Most metal refinement is about a lot more than just making things hot. In the case of every ore, you need to remove the elements that you don't want in the ore and add the elements that you do. Historical smelting worked specifically because charcoal contains lime which is a good flux for things like iron and copper smelting and burning it in direct contact with iron ore releases enough ash to alloy iron into carbon steel. So, while the melting of the ore was important, there was a much more complex chemistry happening specifically because they were smelting the ore with charcoal.

Every ore on Earth is smelted with some kind of flux, which are the chemicals designed to bind to and remove the unwanted impurities from the metal you are smelting. Common fluxes include potassium chloride, sodium carbonate, potash, charcoal, coke, borax, lime, and lead sulfide. Here on Earth, these things are plentiful because they are all either water-soluble salts that naturally accumulate due to Earth's weather patterns or they are the result of biological processes, but in space, these things will all be quite rare, and never naturally pure.

**Brief 1:**
List every common flux that the passage on metal smelting names.
**Brief 2:**
Pick up the passage on smelting fluxes after its final sentence and continue it.

**Provided material:**

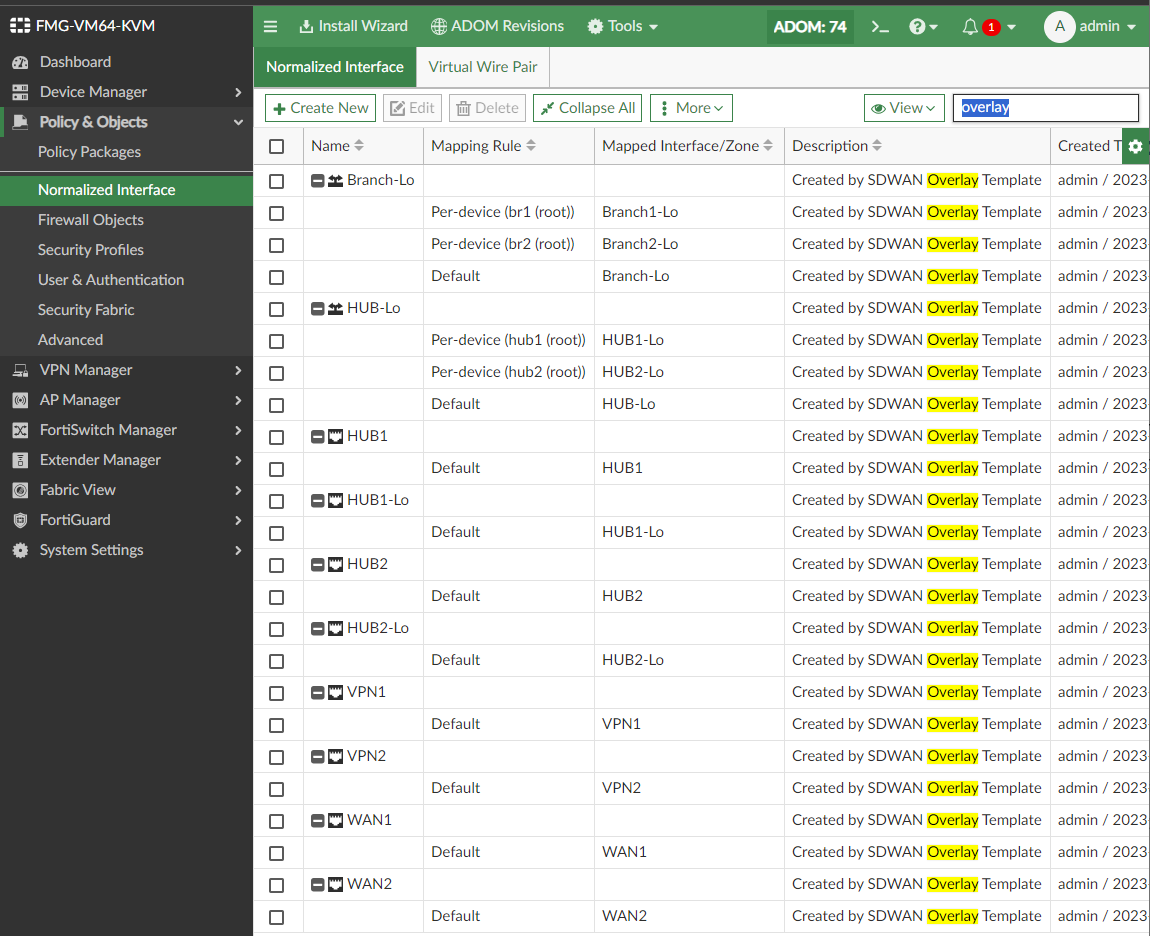Viewport: 1150px width, 936px height.
Task: Click the hamburger menu icon
Action: coord(270,27)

**Exercise output 1:**
potassium chloride, sodium carbonate, potash, charcoal, coke, borax, lime, lead sulfide

**Exercise output 2:**
Furthermore, if you are refining metals for a space based civilization, you are not going to be making any pure metals, but rather some alloy of metals. Most modern metals are alloys of 4-7 elements. While historical steel was just iron and carbon, many modern steels require small amounts of magnesium, tungsten, chromium, nickel, copper, aluminum, and/or titanium in order to achieve the performance required for any given steal's use. While all of these metals are prevalent in space, they mean that you need not just one, but many different kinds of fluxes to be able to isolate and refine all of the metals you will need to be able to make modern alloys. This means that you will either need to transport large amounts of flux from Earth to your space refineries or you will need to transport your raw or incompletely refined ores down to Earth.